> Required work
Your answer consists of the lines in the data that contain "highlighted". Copy each of them.

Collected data

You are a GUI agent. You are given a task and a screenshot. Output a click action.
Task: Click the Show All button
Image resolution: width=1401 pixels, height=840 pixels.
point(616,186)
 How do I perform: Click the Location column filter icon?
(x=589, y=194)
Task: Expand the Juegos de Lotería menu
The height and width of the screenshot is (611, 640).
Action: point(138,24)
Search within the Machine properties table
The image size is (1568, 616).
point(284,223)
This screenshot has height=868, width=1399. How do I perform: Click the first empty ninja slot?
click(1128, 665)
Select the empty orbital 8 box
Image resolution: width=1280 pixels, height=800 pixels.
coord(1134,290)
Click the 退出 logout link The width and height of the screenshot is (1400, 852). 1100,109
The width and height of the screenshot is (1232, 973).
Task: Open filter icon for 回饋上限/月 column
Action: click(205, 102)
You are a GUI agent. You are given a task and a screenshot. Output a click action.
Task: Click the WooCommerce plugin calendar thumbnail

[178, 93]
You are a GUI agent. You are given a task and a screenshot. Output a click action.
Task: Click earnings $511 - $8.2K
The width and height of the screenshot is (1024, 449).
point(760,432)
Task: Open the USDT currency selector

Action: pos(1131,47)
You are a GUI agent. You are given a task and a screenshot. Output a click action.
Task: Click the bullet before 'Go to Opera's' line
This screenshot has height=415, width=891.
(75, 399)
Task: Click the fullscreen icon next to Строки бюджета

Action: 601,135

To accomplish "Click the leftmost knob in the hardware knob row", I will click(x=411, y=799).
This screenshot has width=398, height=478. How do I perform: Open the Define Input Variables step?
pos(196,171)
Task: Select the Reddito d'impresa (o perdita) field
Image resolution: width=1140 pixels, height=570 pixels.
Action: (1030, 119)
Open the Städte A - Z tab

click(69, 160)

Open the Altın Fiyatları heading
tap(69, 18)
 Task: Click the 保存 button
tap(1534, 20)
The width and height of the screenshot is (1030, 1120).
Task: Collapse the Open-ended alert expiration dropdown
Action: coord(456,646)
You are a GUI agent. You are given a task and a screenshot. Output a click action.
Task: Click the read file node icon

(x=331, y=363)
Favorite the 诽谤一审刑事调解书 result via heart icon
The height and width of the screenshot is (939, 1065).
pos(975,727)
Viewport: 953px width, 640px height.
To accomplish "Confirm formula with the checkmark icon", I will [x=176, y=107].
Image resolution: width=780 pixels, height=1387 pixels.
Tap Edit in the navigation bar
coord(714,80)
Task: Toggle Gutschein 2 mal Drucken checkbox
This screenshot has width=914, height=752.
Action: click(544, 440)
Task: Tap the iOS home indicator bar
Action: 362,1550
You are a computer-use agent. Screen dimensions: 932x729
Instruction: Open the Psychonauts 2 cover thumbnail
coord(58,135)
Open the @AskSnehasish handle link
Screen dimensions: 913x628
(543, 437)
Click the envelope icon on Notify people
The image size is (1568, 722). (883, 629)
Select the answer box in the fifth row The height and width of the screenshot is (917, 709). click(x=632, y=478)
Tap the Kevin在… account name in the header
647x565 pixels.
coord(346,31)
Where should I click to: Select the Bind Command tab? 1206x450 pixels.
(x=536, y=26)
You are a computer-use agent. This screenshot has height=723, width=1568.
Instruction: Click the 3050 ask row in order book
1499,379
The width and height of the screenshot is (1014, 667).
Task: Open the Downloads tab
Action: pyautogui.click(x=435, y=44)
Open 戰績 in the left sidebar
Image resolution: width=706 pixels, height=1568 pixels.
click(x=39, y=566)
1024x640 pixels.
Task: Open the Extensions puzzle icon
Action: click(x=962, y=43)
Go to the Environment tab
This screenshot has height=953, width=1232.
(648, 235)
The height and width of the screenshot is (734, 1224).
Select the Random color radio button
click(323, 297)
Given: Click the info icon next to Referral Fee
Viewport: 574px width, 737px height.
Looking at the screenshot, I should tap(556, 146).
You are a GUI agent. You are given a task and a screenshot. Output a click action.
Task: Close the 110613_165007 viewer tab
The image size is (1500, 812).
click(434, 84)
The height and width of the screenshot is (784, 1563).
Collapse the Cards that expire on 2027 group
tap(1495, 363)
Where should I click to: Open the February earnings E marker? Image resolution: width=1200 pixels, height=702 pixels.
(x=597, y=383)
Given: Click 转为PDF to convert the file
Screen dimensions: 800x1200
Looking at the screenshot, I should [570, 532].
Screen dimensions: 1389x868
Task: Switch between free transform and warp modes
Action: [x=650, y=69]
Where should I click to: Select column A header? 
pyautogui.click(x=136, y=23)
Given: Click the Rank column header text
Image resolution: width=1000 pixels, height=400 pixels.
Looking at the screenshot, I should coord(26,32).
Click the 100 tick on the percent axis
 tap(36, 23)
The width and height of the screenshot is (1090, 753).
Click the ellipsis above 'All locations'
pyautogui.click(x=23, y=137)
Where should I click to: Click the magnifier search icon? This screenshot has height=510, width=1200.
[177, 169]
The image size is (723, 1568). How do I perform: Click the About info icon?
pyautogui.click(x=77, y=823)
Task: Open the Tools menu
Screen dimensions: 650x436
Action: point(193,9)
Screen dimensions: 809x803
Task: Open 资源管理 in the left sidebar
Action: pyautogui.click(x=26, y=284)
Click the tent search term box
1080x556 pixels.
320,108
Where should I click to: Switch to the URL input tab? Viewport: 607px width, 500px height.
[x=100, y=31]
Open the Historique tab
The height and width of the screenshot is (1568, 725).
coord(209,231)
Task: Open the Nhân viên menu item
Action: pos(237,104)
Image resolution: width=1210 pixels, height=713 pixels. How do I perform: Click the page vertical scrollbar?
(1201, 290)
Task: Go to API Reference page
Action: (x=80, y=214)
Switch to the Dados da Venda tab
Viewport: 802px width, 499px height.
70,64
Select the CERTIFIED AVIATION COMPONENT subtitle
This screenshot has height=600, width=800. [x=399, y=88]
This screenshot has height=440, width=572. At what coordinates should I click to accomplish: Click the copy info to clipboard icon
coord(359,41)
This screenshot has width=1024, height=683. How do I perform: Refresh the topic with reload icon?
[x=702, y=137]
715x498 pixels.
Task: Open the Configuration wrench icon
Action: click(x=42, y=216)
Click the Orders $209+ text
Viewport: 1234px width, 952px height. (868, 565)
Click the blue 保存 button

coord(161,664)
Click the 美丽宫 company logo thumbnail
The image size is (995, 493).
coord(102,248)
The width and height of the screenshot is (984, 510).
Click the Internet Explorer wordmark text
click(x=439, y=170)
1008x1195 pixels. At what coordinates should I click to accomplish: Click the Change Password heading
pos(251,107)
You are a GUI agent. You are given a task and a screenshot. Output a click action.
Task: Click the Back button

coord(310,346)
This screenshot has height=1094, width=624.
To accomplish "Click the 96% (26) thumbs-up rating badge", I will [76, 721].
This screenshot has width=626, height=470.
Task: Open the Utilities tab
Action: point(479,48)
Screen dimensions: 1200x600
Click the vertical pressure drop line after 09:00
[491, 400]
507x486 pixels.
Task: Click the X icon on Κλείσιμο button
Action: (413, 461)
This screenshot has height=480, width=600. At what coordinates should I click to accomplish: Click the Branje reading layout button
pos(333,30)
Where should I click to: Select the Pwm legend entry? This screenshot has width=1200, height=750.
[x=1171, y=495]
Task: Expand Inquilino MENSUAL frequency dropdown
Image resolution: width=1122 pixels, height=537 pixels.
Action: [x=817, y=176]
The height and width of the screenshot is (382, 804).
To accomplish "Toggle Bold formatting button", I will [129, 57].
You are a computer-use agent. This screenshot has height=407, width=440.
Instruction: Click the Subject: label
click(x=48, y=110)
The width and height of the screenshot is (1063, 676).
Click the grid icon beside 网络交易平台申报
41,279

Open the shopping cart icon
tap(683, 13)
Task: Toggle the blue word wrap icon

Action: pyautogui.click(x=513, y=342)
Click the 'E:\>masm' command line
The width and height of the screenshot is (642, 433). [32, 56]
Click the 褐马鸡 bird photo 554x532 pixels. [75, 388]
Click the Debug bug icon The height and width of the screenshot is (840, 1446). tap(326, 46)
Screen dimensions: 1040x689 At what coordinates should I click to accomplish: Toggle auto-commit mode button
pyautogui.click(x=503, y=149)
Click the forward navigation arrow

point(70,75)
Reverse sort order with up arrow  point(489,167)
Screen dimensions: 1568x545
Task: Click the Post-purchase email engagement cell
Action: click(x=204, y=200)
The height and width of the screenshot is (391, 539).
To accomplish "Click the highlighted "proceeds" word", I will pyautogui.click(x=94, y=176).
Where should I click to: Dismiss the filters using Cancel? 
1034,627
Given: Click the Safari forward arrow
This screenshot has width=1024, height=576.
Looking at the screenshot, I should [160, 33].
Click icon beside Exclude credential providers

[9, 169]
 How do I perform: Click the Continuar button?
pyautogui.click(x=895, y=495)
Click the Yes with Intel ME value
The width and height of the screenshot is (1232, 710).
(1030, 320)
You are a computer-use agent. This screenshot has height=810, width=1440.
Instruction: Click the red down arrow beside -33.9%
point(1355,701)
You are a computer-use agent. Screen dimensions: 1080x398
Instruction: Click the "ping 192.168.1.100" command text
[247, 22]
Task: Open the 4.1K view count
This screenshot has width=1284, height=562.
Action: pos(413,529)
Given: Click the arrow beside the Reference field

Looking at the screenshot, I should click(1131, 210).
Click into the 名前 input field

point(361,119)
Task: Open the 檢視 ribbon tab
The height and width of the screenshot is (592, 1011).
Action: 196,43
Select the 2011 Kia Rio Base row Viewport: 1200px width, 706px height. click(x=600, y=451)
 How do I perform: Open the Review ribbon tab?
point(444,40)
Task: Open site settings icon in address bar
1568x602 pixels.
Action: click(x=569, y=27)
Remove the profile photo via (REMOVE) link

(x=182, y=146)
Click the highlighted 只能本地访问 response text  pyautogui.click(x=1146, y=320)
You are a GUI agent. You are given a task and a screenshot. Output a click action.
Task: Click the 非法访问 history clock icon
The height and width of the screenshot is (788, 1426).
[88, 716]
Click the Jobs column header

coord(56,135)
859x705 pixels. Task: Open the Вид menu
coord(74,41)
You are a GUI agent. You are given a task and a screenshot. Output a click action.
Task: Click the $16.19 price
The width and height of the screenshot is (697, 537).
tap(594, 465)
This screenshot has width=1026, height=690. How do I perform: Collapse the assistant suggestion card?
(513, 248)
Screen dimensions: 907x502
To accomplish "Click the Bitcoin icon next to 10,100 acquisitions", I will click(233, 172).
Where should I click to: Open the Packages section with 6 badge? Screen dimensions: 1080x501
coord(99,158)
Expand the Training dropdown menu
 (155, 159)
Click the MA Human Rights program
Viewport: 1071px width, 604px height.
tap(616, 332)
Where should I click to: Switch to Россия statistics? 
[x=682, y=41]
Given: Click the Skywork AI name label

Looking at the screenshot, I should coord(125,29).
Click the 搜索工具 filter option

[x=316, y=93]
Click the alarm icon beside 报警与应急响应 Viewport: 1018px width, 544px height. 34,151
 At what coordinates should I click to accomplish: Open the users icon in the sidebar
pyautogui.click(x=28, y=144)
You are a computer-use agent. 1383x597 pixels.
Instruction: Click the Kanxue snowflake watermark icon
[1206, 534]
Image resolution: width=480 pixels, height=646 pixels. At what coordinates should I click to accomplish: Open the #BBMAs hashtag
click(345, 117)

> Answer section
To accomplish "Click the highlighted "proceeds" word", I will pyautogui.click(x=94, y=176).
Click the highlighted 只能本地访问 response text  pyautogui.click(x=1146, y=320)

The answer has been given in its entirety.